▶ _Direction_: Pick out every line in the records below that contains the word "pixels", and copy each one.

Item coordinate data

+ + +

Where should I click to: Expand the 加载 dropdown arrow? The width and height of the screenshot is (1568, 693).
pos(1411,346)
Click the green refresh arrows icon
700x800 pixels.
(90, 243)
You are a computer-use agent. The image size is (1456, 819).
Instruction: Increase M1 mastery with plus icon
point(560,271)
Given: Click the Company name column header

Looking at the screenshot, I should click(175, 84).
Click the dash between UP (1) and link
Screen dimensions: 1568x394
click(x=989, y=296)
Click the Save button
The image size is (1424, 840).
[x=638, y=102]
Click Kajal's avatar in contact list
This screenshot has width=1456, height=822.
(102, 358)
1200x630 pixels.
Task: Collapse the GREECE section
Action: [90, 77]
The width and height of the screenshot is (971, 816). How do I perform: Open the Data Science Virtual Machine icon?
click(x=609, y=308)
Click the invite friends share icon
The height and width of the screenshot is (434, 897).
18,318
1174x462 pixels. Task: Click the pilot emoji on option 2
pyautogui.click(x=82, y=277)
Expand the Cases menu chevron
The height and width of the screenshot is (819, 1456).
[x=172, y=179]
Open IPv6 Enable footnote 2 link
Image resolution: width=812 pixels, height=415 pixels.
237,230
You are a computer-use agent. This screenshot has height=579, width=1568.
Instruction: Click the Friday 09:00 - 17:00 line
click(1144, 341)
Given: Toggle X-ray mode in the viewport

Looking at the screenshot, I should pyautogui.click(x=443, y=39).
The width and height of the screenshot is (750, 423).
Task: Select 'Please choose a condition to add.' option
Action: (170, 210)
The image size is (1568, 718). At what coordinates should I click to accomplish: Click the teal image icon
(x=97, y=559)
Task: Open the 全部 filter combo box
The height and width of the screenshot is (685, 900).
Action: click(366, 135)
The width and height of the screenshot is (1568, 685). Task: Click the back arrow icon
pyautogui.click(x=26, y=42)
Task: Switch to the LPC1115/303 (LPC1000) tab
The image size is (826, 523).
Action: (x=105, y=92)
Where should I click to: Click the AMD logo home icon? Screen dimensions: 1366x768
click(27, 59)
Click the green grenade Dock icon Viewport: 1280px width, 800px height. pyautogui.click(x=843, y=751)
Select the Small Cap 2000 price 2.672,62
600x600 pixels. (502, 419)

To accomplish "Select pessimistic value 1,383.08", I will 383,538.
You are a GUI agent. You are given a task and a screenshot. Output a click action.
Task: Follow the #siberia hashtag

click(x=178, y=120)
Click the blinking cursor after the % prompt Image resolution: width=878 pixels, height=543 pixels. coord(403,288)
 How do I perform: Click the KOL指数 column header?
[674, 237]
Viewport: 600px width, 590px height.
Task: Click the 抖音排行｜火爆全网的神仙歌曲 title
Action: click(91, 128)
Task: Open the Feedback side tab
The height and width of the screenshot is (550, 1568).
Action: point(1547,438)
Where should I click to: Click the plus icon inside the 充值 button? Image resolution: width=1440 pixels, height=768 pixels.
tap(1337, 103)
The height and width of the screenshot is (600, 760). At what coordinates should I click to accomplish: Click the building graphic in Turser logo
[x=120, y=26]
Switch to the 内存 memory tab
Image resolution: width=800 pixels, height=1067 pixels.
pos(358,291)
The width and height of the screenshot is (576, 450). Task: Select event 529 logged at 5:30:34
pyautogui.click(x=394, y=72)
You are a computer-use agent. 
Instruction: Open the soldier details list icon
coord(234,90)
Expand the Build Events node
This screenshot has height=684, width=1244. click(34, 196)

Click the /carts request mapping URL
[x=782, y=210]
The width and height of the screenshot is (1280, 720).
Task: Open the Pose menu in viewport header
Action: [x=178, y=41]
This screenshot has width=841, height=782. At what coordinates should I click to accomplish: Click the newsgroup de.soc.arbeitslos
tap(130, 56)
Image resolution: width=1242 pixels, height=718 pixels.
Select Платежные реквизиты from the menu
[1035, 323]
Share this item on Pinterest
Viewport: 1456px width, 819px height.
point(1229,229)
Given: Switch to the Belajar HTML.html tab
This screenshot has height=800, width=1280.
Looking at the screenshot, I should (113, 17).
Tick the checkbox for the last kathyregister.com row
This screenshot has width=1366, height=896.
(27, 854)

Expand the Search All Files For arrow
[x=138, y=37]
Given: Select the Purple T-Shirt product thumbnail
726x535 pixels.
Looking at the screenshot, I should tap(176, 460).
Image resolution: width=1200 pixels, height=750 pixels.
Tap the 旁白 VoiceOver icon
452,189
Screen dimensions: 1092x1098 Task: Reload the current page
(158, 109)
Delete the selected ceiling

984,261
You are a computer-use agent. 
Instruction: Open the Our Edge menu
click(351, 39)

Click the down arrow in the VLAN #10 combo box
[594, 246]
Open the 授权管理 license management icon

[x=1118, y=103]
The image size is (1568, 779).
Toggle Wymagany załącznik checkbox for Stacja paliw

+ + +

▶ _Result of this exercise_:
700x800 pixels.
1200x630 pixels.
1174x462 pixels. Task: Click the pilot emoji on option 2
Image resolution: width=812 pixels, height=415 pixels.
600x600 pixels. (502, 419)
Click the blinking cursor after the % prompt Image resolution: width=878 pixels, height=543 pixels. coord(403,288)
Where should I click to: Click the plus icon inside the 充值 button? Image resolution: width=1440 pixels, height=768 pixels.
Image resolution: width=800 pixels, height=1067 pixels.
Image resolution: width=1242 pixels, height=718 pixels.
726x535 pixels.
Image resolution: width=1200 pixels, height=750 pixels.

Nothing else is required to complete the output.